= Beginning of Section =
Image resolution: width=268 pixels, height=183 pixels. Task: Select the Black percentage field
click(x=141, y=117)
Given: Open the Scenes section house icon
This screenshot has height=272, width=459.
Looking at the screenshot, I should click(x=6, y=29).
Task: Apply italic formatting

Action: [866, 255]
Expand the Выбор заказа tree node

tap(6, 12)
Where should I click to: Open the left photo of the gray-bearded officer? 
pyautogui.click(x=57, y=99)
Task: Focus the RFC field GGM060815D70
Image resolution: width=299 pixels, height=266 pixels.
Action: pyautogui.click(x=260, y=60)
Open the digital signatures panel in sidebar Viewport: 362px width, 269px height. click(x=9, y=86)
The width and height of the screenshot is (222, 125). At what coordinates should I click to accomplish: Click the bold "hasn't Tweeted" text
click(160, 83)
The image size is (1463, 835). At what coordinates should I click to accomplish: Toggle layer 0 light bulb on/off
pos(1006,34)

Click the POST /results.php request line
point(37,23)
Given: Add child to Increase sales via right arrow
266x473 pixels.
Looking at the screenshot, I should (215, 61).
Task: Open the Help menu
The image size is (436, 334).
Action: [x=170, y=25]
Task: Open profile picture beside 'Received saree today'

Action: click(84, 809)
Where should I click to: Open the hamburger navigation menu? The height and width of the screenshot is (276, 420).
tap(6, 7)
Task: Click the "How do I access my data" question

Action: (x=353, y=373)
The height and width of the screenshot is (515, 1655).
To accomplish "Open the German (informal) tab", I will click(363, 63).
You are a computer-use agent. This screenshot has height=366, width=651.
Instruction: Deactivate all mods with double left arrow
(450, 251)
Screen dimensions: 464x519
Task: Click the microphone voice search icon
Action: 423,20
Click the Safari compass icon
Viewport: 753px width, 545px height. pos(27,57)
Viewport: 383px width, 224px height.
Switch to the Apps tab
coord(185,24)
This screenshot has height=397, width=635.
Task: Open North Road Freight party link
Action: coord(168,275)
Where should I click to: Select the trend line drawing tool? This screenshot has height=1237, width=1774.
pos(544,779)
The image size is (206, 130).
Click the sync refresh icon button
= End of Section =
INSTRUCTIONS TO FOLLOW: Output nothing but the lines from the one containing "You are a computer-use" through the last line of the data, exactly as they stand.

TASK ANSWER:
You are a computer-use agent. This screenshot has height=366, width=651.
Instruction: Deactivate all mods with double left arrow
(450, 251)
Screen dimensions: 464x519
Task: Click the microphone voice search icon
Action: 423,20
Click the Safari compass icon
Viewport: 753px width, 545px height. pos(27,57)
Viewport: 383px width, 224px height.
Switch to the Apps tab
coord(185,24)
This screenshot has height=397, width=635.
Task: Open North Road Freight party link
Action: coord(168,275)
Where should I click to: Select the trend line drawing tool? This screenshot has height=1237, width=1774.
pos(544,779)
The image size is (206, 130).
Click the sync refresh icon button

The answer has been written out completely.